Les turbines nucléaires, un aller-retour à prix fort
Parmi les actifs transférés figurent les turbines Arabelle, conçues et produites à Belfort, éléments clés des centrales nucléaires françaises. Cette technologie bascule sous contrôle américain, malgré les alertes formulées dès 2014 sur son caractère stratégique pour la souveraineté énergétique nationale. Le retour sous pavillon français n’intervient que le 31 mai 2024, lorsque EDF rachète les activités nucléaires à General Electric pour environ 1,2 milliard de dollars, soit un montant deux fois supérieur au prix de vente de 2015. Entre-temps, les effectifs du site de Belfort ont reculé de 18,53 %, passant de 1 926 salariés fin 2014 à environ 1 300 en 2024. Emmanuel Macron justifie ce rachat tardif comme une nécessité pour renforcer la souveraineté énergétique.

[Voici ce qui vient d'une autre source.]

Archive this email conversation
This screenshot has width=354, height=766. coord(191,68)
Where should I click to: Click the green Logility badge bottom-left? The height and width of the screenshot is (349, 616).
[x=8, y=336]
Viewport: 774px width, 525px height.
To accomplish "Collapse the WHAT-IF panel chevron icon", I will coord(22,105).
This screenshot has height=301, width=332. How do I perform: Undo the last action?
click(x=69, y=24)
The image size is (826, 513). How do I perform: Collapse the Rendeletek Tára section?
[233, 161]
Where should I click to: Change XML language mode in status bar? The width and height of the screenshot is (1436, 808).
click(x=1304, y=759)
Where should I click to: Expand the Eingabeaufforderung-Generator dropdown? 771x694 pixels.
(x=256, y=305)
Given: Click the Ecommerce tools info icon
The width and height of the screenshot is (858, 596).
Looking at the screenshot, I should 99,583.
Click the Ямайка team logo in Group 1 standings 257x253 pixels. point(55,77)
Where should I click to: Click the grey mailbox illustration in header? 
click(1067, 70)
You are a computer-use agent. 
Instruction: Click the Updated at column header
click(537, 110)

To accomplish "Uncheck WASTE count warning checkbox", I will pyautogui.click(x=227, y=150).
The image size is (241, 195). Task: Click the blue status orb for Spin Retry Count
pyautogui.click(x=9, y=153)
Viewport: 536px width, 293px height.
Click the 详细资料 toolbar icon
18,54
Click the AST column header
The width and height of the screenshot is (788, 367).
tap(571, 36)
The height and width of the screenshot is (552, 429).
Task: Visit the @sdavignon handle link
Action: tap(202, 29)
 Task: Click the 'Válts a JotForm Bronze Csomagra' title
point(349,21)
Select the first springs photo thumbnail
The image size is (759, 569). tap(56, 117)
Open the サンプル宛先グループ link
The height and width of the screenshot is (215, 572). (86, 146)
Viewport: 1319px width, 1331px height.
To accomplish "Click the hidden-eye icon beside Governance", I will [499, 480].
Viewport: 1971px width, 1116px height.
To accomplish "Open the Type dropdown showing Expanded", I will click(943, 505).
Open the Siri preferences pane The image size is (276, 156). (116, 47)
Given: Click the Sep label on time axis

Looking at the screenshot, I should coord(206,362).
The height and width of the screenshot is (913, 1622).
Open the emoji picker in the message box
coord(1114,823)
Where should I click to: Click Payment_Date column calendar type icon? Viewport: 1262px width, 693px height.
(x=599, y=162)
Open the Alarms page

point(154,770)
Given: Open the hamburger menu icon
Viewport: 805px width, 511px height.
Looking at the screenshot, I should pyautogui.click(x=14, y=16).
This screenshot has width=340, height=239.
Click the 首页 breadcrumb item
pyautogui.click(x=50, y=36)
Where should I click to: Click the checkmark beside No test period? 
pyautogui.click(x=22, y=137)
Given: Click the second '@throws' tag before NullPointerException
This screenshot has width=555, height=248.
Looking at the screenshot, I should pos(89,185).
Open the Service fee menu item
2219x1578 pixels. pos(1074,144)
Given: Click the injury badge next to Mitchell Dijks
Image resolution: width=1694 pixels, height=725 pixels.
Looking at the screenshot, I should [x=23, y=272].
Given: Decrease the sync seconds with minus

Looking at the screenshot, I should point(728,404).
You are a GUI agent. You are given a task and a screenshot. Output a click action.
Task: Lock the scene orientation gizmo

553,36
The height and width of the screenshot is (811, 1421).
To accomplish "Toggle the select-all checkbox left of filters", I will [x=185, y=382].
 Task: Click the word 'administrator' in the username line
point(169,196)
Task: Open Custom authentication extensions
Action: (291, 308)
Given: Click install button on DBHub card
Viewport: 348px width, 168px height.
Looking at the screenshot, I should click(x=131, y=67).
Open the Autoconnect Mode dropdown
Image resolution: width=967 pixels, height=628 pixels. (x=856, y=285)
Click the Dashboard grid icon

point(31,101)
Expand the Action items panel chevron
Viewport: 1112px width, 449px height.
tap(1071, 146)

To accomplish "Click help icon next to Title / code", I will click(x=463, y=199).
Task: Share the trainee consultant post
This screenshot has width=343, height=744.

L’option Siemens rejetée, le pari Bombardier fragilise
Privé de sa branche énergie, Alstom se recentre sur le ferroviaire. En septembre 2017, un projet de fusion avec Siemens Mobility est annoncé afin de constituer un champion européen capable de rivaliser avec le groupe chinois CRRC. En février 2019, la Commission européenne oppose son veto, invoquant des problèmes de concurrence dans la signalisation et la très grande vitesse. Le ministre de l’Économie Bruno Le Maire parle alors de faute politique, tandis que le Premier ministre Édouard Philippe dénonce une décision aux fondements erronés.
Faute d’alliance européenne, Alstom se tourne vers Bombardier Transport, racheté en janvier 2021 pour 5,5 milliards d’euros. L’opération double la taille du groupe et le place au deuxième rang mondial, mais l’intégration se révèle difficile. Retards de livraison, problèmes de qualité et sous-utilisation de certaines usines pèsent sur les performances. Les analystes de Barclays soulignent une performance financière inférieure à celle du secteur depuis ce rachat.
Chiffres en hausse, suppressions de postes en série
La fragilité financière persiste. En mai 2024, avec une dette nette de 2,99 milliards d’euros et une perte de 309 millions d’euros sur l’exercice 2023-2024, Alstom annonce un plan de désendettement de 2 milliards d’euros, comprenant recapitalisation, cessions d’actifs, gel des dividendes et suppression de 1 500 emplois administratifs et commerciaux. Les résultats publiés en mai 2025 marquent une amélioration, avec un chiffre d’affaires de 18,49 milliards d’euros, un cash-flow libre positif et une dette nette ramenée à 434 millions d’euros, tandis que le carnet de commandes atteint 92 milliards d’euros. Ces indicateurs coexistent avec une hémorragie sociale, marquée par des suppressions de postes en 2023 et 2024.
Les sites français restent sous pression. À Belfort, l’arrêt annoncé de la production de trains en 2022 menace 400 emplois directs et un volume bien supérieur d’emplois indirects. Le groupe emploie encore 13 000 personnes en France sur 14 sites, dans un contexte de restructurations répétées. Dirigé depuis 2016 par Henri Poupart-Lafarge, qui quittera ses fonctions en avril 2026 au profit de Martin Sion, Alstom affronte une concurrence internationale accrue, notamment celle de CRRC, désormais présent en Europe. De la quasi-faillite au recentrage contraint, en passant par la vente d’actifs stratégiques et leur rachat ultérieur à prix élevé, le parcours du groupe matérialise une érosion continue de la souveraineté industrielle française dans un secteur déclaré stratégique.